Bayesian methods for genetic association analysis with heterogeneous subgroups: From meta-analyses to gene-environment interactions

TL;DR

This paper introduces Bayesian methods for genetic association analysis that effectively handle heterogeneity across subgroups, improving upon traditional fixed effects meta-analysis, and demonstrates their application to large-scale genetic studies.

Contribution

The paper develops flexible Bayesian approaches for heterogeneity in genetic studies, unifying fixed effects and random effects models, and applies them to real-world data.

Findings

Genetic effects are mostly homogeneous across studies.

eQTLs are shared among different populations.
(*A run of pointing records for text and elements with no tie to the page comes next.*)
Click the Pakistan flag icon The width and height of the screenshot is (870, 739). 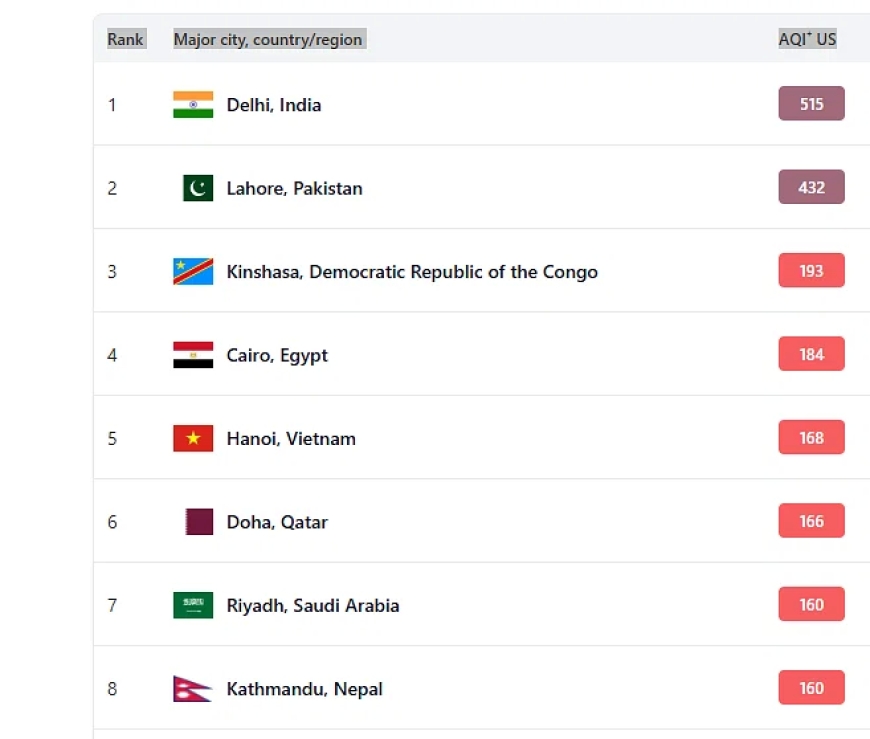(x=198, y=188)
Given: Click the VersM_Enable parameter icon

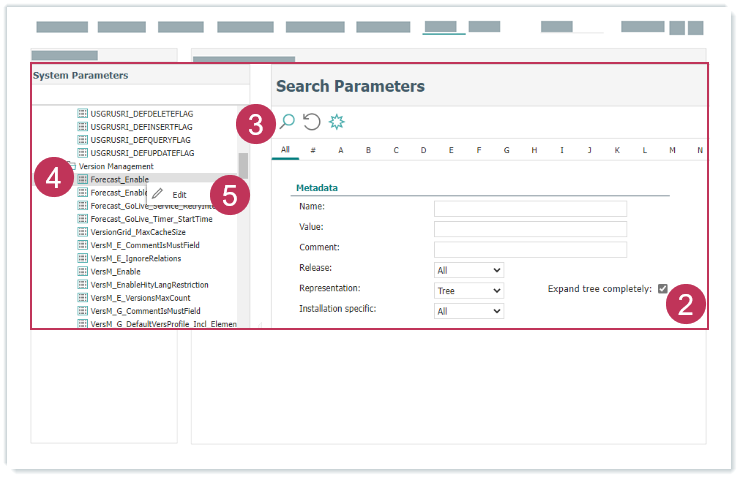Looking at the screenshot, I should click(x=83, y=271).
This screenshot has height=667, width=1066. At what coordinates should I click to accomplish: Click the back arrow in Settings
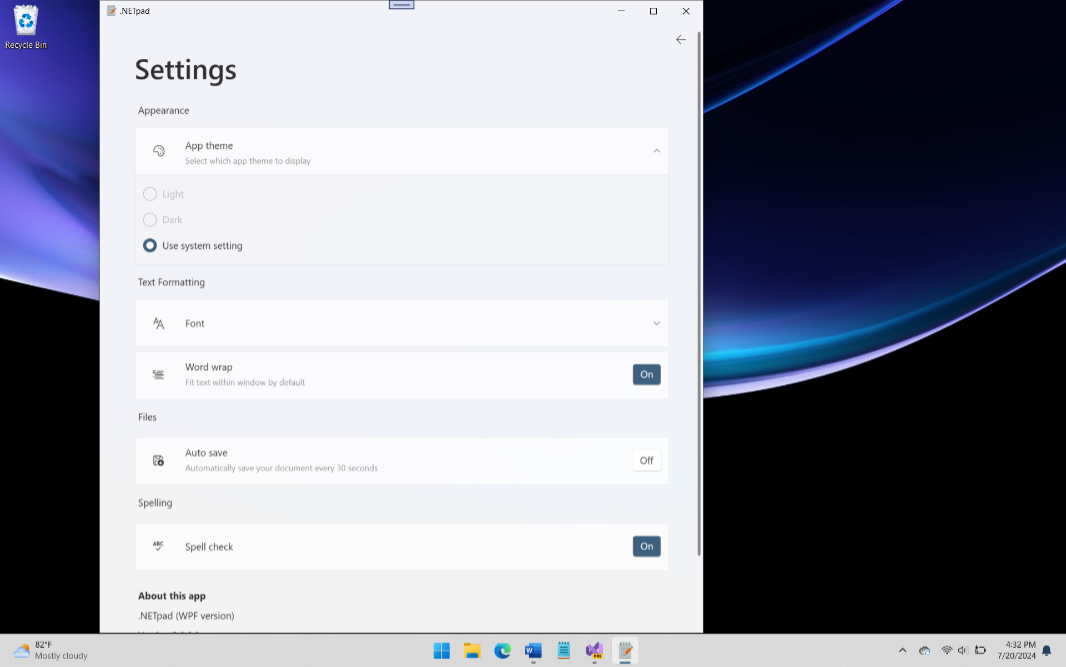(681, 39)
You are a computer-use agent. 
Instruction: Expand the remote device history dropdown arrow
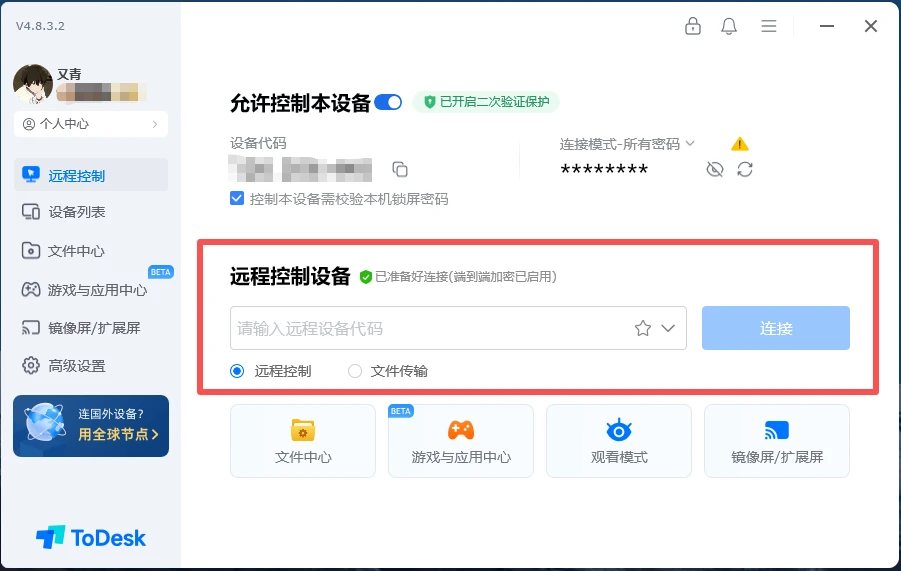(x=668, y=328)
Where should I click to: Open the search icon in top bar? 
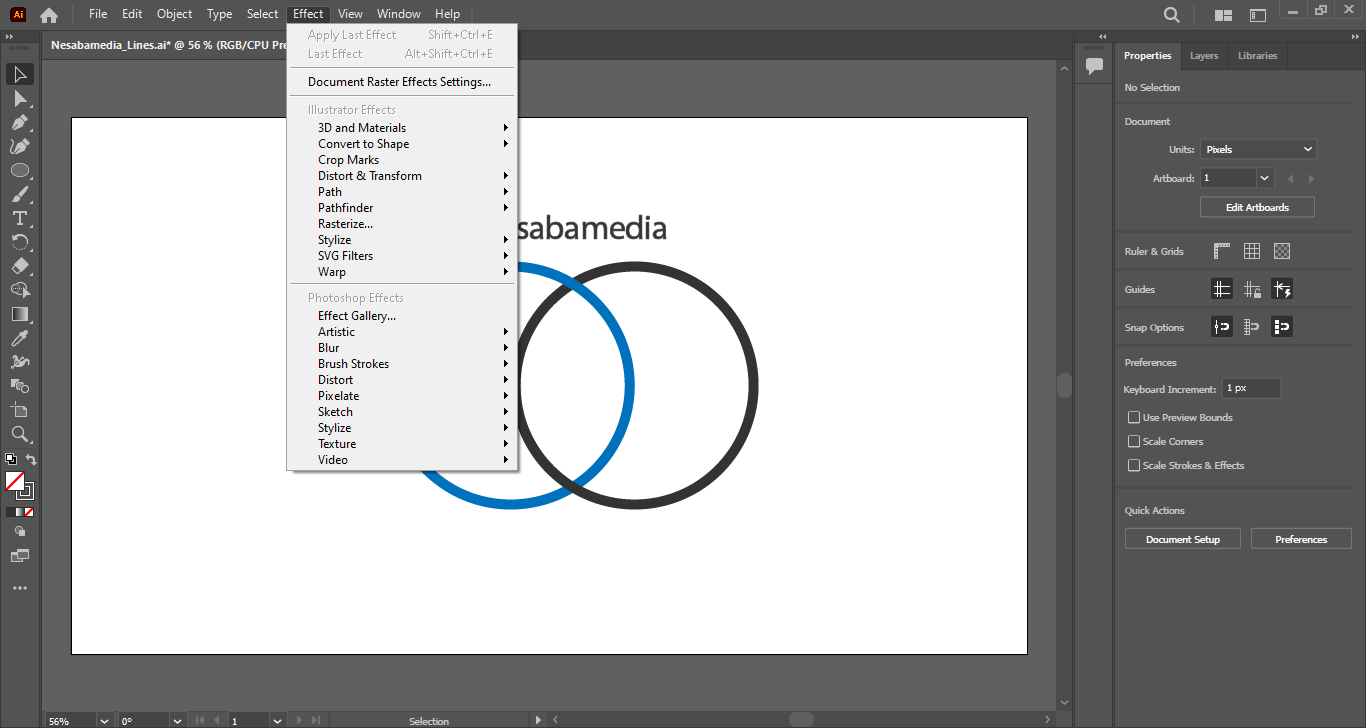[1172, 15]
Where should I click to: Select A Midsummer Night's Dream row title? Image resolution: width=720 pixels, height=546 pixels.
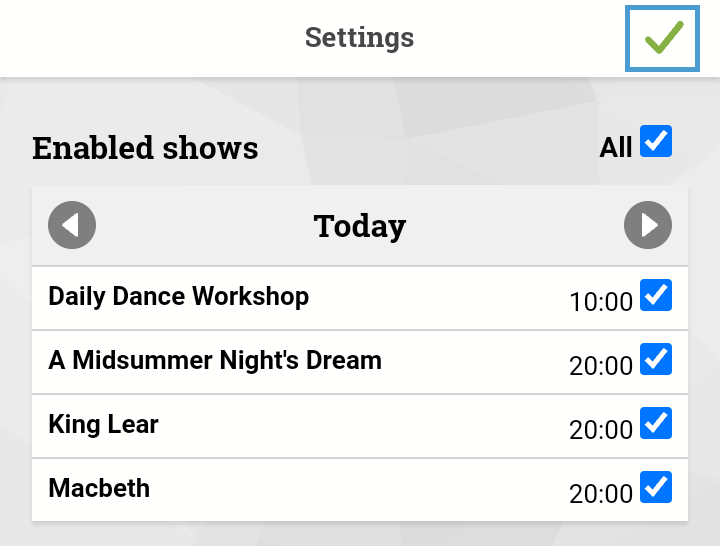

Bayesian methods outperform fixed effects in heterogeneity detection.

Abstract

Genetic association analyses often involve data from multiple potentially-heterogeneous subgroups. The expected amount of heterogeneity can vary from modest (e.g., a typical meta-analysis) to large (e.g., a strong gene--environment interaction). However, existing statistical tools are limited in their ability to address such heterogeneity. Indeed, most genetic association meta-analyses use a "fixed effects" analysis, which assumes no heterogeneity. Here we develop and apply Bayesian association methods to address this problem. These methods are easy to apply (in the simplest case, requiring only a point estimate for the genetic effect and its standard error, from each subgroup) and effectively include standard frequentist meta-analysis methods, including the usual "fixed effects" analysis, as special cases. We apply these tools to two large genetic association studies: one a meta-analysis of genome-wide association studies from the Global Lipids consortium, and the second a cross-population analysis for expression quantitative trait loci (eQTLs). In the Global Lipids data we find, perhaps surprisingly, that effects are generally quite homogeneous across studies. In the eQTL study we find that eQTLs are generally shared among different continental groups, and discuss consequences of this for study design.